[Target position records]
BEGIN

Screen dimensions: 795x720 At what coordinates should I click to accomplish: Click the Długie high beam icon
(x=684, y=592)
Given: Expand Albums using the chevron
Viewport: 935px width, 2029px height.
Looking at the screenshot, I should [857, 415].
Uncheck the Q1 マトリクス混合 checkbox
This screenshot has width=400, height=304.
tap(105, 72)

END

*Given request:* Return all of the lines above verbatim, with every character and line break unchanged.

*Answer to the task:*
Screen dimensions: 795x720 At what coordinates should I click to accomplish: Click the Długie high beam icon
(x=684, y=592)
Given: Expand Albums using the chevron
Viewport: 935px width, 2029px height.
Looking at the screenshot, I should [857, 415].
Uncheck the Q1 マトリクス混合 checkbox
This screenshot has width=400, height=304.
tap(105, 72)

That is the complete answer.